Yesterday I sat in therapy in Santa Monica and cried. I’m not usually a crier in therapy. Normally my therapist has to draw me out, cut through the gallows humor and verbose ranting and find what I’m feeling way beneath being cleverly deflective. But yesterday I was crying because when you have anxiety or depression it’s so exhausting to live with your demons and not be recognized for making it through the day. Because the mark that you are working really hard and succeeding at taking care of yourself is that you “seem fine.” This is what we often say about people who take their own life as well: “oh, he seemed fine.” In reality, seeming fine is barely breaking even in a nonstop, 24-hour a day, seven-day a week arm-wrestling match with everything you hate about yourself, everything you’ve ever done wrong, everything you’ve yet to accomplish.

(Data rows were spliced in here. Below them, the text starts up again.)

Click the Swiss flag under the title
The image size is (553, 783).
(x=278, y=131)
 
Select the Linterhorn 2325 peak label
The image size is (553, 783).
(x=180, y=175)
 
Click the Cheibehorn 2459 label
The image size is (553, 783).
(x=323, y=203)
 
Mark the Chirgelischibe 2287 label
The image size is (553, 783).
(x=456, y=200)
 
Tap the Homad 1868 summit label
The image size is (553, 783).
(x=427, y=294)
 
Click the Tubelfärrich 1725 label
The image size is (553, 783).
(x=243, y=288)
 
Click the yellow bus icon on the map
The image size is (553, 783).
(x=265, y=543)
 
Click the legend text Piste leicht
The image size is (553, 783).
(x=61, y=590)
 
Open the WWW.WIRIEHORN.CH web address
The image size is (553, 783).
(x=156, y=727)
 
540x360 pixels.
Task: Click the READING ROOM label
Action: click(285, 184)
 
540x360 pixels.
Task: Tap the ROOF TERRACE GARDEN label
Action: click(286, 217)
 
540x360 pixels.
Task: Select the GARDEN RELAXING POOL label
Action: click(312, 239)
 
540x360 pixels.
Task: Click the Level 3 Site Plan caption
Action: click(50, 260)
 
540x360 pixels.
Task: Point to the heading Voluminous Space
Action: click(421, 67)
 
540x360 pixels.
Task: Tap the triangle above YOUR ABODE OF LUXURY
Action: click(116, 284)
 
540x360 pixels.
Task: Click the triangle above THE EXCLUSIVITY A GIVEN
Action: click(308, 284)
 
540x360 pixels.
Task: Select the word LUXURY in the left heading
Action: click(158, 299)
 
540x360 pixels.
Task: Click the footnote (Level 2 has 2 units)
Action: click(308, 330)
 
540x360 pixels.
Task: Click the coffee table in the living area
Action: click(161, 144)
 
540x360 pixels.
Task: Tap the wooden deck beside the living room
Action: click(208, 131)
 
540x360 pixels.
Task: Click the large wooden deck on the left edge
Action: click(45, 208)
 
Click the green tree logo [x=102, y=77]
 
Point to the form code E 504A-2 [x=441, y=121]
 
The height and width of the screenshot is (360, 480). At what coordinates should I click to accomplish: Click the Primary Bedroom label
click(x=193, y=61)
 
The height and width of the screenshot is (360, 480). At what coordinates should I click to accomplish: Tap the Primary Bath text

There are no gold medals for barely coming out of this silent fight alive day after day, year after year. And when you wake up to find out that one of your idols didn’t made it out alive one day, you think “he had everything I want and it still didn’t make it better.” And you’re gutted.
We shouldn’t have to outlive our idols. I don’t want to be at the end of an essay about another dead fave. I don’t want to have taken the experience of waking up to this news and crying all the way to work and put it into this thing you’re reading now. Somehow they should arrange life so everything good is immortal or so we all die at once holding hands after eating better than we deserve. Until they figure that out, we’re still here. We’re still slogging through the shit. We’re still grieving everything we’ve lost with each successive dead celebrity. It’s ripples and it’s tidal waves. But at the same time that we have to pick up the pieces over and over, we get to. We get to live. And as fucked up and shitty as it is to keep going some times, that’s just the bitter that makes the sweet all the better. It’s the food poisoning that makes you appreciate your next perfect meal.
So here we go again into another day, week, year, armed with the same trite nonsense that at the same time is the only rallying cry that makes any sense, the one Bourdain made the center of his life’s work: let’s go have some fun and eat some food and make the best of this weird ride. But even more, keep doing your work. Keep being imperfect and dark and exactly who you are. Because someday you could end up on TV telling some little anxious girl to eat the food, to call herself a writer, to take a breath and jump off that diving board. Because who knows what amazing story waits in the water.